The script has several possible outputs:
-
"Upload is still in progress, try again later!": The upload has not finished. Run this script again later to check if the upload has finished.
-
"Upload completed": The upload completed. If any files failed to upload, the URLs are listed.
-
"Upload failed": The entire upload failed, and not just individual files. Ensure your JSON file is formatted correctly.
# Import dependencies
from encord import EncordUserClient
from encord.orm.dataset import LongPollingStatus
# Instantiate user client. Replace <private_key_path> with the path to your private key
user_client = EncordUserClient.create_with_ssh_private_key(ssh_private_key_path="<private_key_path>")

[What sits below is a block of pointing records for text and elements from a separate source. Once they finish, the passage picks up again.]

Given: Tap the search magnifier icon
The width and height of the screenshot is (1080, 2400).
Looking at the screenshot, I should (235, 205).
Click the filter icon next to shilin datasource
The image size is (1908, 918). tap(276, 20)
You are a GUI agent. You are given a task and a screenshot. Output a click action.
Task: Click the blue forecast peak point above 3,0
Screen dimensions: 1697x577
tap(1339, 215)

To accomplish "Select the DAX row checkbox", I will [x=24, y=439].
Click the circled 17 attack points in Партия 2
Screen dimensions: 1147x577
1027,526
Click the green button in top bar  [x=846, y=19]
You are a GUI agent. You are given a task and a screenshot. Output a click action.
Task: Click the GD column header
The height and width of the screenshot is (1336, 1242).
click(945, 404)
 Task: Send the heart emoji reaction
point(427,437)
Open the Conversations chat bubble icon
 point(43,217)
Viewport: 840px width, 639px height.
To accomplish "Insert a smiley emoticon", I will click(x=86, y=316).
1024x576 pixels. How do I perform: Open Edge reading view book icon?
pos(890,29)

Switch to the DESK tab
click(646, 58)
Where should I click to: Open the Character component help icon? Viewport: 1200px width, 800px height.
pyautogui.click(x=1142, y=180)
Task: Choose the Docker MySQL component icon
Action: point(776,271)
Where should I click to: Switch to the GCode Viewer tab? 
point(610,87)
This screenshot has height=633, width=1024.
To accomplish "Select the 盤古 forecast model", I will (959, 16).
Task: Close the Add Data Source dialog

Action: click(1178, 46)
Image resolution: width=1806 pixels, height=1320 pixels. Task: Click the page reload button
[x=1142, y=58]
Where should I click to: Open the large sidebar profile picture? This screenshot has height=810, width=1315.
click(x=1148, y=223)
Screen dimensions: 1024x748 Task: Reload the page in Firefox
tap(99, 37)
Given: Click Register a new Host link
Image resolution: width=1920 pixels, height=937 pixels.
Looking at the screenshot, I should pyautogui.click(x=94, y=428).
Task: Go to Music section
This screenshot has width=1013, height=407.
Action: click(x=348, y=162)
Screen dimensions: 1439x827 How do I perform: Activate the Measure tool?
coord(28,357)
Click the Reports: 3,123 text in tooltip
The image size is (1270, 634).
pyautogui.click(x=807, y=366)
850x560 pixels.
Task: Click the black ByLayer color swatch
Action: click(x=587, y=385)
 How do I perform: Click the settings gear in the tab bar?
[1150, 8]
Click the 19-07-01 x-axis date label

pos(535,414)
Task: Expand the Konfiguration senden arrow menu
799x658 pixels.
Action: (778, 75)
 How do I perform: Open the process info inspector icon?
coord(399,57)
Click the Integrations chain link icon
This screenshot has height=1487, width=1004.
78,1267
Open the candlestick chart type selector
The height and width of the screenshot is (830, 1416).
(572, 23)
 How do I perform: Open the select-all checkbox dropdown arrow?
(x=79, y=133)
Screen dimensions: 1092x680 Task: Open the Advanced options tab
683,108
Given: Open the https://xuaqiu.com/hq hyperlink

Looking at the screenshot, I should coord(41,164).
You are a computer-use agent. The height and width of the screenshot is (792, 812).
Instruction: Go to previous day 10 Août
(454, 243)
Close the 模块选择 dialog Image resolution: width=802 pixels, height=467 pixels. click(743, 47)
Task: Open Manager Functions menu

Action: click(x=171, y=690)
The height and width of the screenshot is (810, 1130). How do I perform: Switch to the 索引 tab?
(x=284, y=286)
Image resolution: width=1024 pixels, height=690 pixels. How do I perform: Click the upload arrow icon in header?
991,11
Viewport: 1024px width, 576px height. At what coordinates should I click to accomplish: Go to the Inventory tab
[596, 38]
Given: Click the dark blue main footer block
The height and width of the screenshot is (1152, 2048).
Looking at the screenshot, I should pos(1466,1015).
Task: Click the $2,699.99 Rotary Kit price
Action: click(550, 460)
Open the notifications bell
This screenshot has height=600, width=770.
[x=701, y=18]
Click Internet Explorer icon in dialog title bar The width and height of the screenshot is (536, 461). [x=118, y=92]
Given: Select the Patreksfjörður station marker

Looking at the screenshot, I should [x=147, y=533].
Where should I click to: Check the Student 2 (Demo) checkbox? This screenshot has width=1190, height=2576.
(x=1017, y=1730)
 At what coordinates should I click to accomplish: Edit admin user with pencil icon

# Specify the dataset you want to upload data to by replacing <dataset_hash> with the dataset hash
dataset = user_client.get_dataset("<dataset_hash>")
# Specify the integration you want to upload data to by replacing <integration_title> with the integration title
integrations = user_client.get_cloud_integrations()
integration_idx = [i.title for i in integrations].index("<integration_title>")
integration = integrations[integration_idx].id
# Initiate cloud data upload. Replace path/to/json/file.json with the path to your JSON file
upload_job_id = dataset.add_private_data_to_dataset_start(
integration, "path/to/json/file.json", ignore_errors=True
)
# timeout_seconds determines how long the code will wait after initiating upload until continuing and checking upload status
res = dataset.add_private_data_to_dataset_get_result(upload_job_id, timeout_seconds=5)
print(f"Execution result: {res}")
if res.status == LongPollingStatus.PENDING:
print("Upload is still in progress, try again later!")
elif res.status == LongPollingStatus.DONE:
print("Upload completed")
else:
print(f"Upload failed: {res.errors}")
add_private_data_to_dataset job started with upload_job_id=c4026edb-4fw2-40a0-8f05-a1af7f465727.
SDK process can be terminated, this will not affect successful job execution.
You can follow the progress in the web app via notifications.
add_private_data_to_dataset job completed with upload_job_id=c4026edb-4fw2-40a0-8f05-a1af7f465727.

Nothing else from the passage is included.